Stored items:

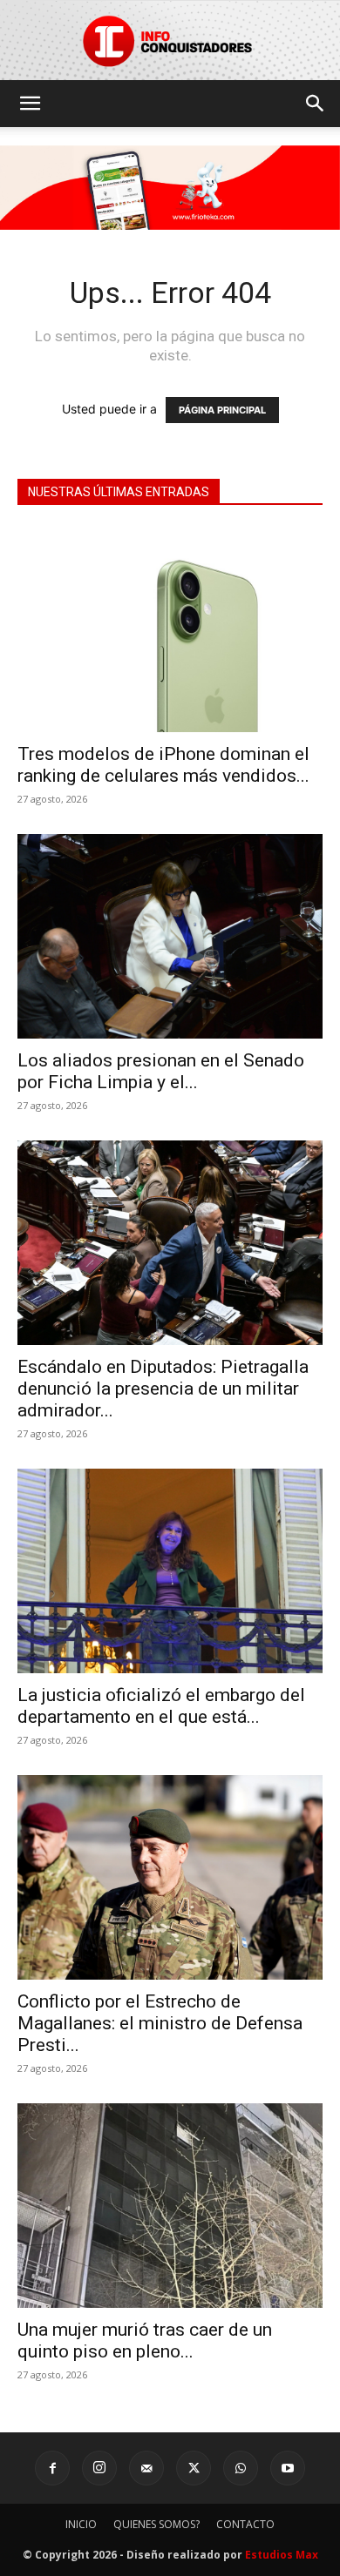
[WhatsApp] (240, 2468)
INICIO (81, 2524)
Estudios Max (281, 2554)
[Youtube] (287, 2468)
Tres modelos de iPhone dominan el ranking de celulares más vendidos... (163, 764)
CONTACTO (245, 2524)
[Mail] (146, 2468)
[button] (30, 103)
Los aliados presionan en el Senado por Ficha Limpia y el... (160, 1071)
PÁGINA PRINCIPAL (222, 410)
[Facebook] (52, 2468)
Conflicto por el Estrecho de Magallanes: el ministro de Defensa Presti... (160, 2023)
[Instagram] (99, 2468)
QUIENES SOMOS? (156, 2524)
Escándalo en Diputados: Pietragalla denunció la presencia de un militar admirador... (163, 1388)
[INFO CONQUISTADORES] (170, 40)
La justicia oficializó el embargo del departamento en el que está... (161, 1706)
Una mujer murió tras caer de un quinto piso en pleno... (144, 2340)
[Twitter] (193, 2468)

**WORK TASK**
Exactly as written, please copy out the whole set of records, skipping images.

**RESPONSE AREA**
[WhatsApp] (240, 2468)
INICIO (81, 2524)
Estudios Max (281, 2554)
[Youtube] (287, 2468)
Tres modelos de iPhone dominan el ranking de celulares más vendidos... (163, 764)
CONTACTO (245, 2524)
[Mail] (146, 2468)
[button] (30, 103)
Los aliados presionan en el Senado por Ficha Limpia y el... (160, 1071)
PÁGINA PRINCIPAL (222, 410)
[Facebook] (52, 2468)
Conflicto por el Estrecho de Magallanes: el ministro de Defensa Presti... (160, 2023)
[Instagram] (99, 2468)
QUIENES SOMOS? (156, 2524)
Escándalo en Diputados: Pietragalla denunció la presencia de un militar admirador... (163, 1388)
[INFO CONQUISTADORES] (170, 40)
La justicia oficializó el embargo del departamento en el que está... (161, 1706)
Una mujer murió tras caer de un quinto piso en pleno... (144, 2340)
[Twitter] (193, 2468)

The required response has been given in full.